PK : Je pense au contraire que c’est très connecté. Toutefois, en ce moment l’inspiration vient de la rue, et les marques qui récupèrent ces styles et en font quelque chose de luxueux, elles, elles sont déconnectées. Elles vont vous vendre un t‑shirt qu’on peut trouver à l’Armée du Salut, l’acheter à deux dollars, y ajouter un petit élément, et vous le vendre à 200 dollars. D’autre part, le monde est de plus en plus occidentalisé. En Corée du Sud par exemple, il y a trente ans, sûrement que les habitants portaient des vêtements traditionnels. Aujourd’hui, leurs enfants portent des habits à la mode, occidentaux. Et beaucoup de familles de nouveaux riches sont prêts à dépenser pour ces vêtements et en ont les moyens. 
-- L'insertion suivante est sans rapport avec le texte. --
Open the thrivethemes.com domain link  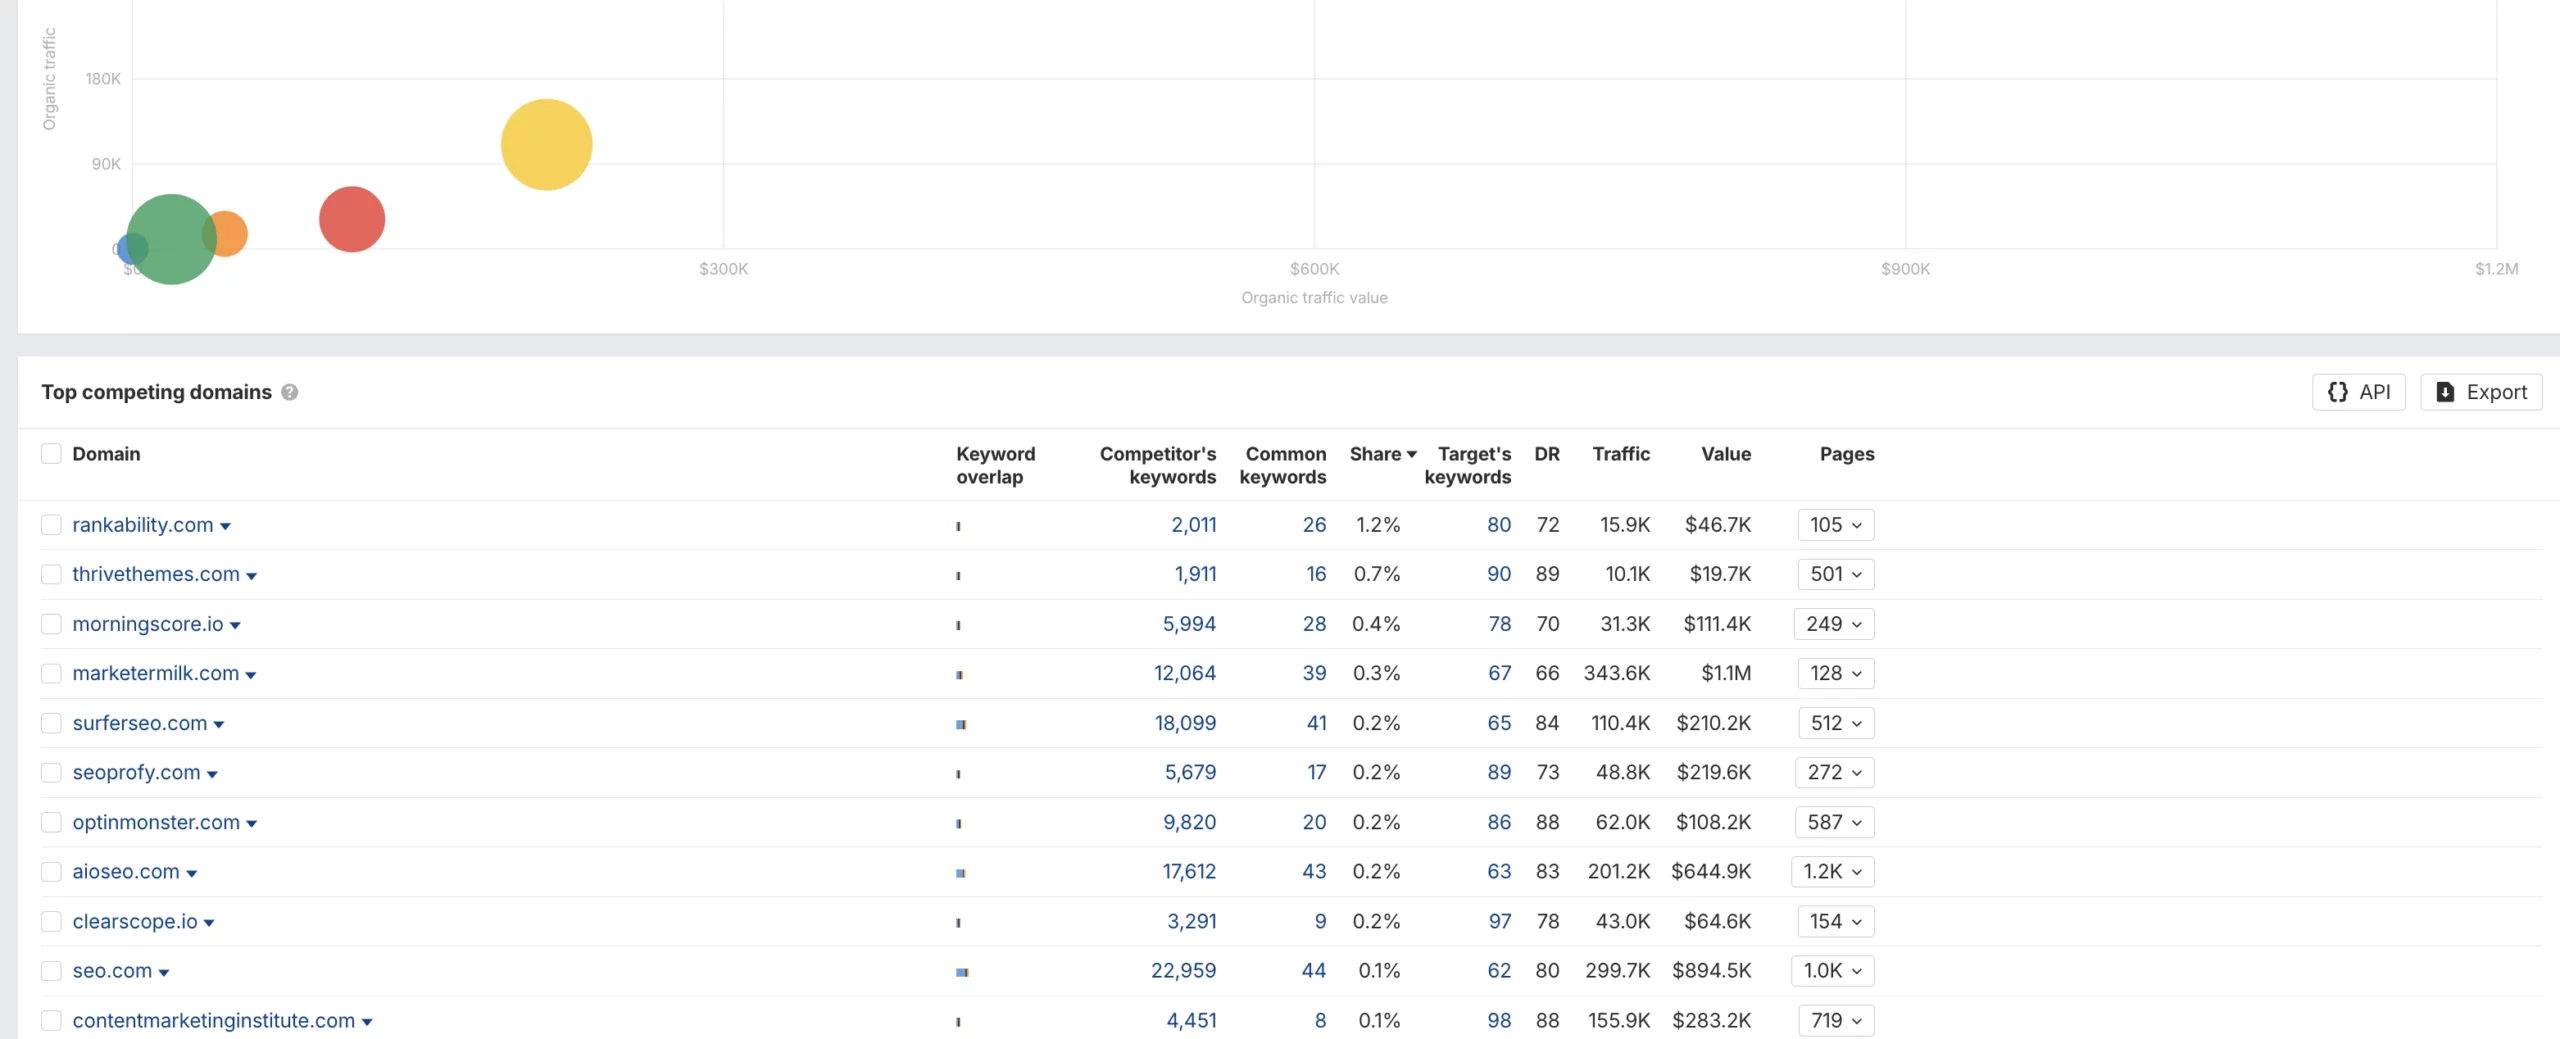click(155, 574)
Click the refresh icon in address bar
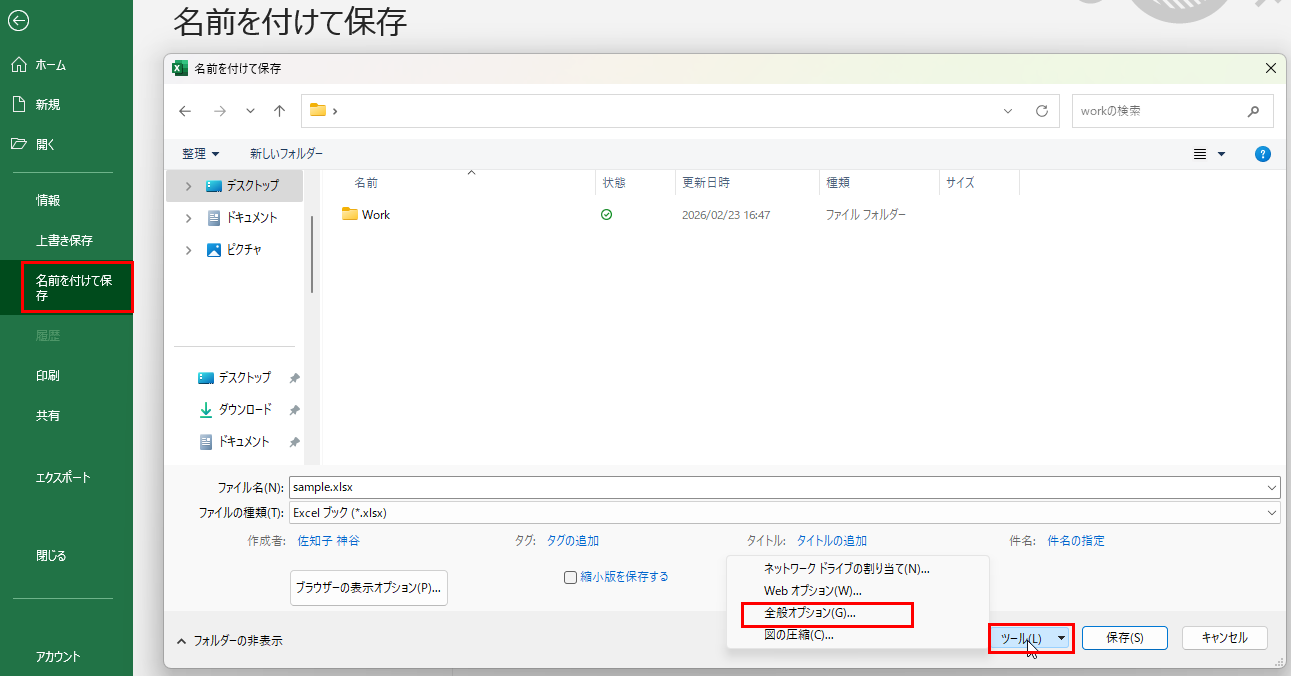This screenshot has height=676, width=1291. point(1041,111)
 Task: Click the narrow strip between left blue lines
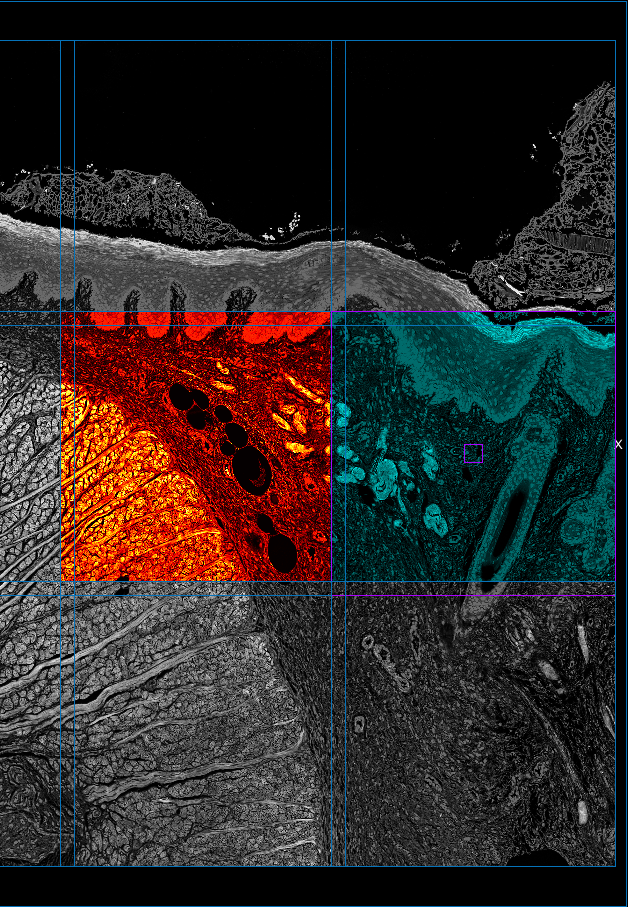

LD : Qu’en est-il de l’industrie de la mode à Montréal ?

PK : Il n’y pas vraiment d’industrie de la mode ici. Il y a trente ans, il en existait une et elle était réputée et beaucoup de vêtements étaient produits ici, 70% du marché nord-américain. Maintenant, il n’y a plus rien de produit localement, mis à part les petits designers comme moi. La seule qui réussit à préserver son héritage est Marie St Pierre. Elle est dans le milieu depuis plus de trente ans et arrive toujours à vendre et se renouveler. Autrement, c’est dur de se faire de l’argent, il n’y a pas de scène ici.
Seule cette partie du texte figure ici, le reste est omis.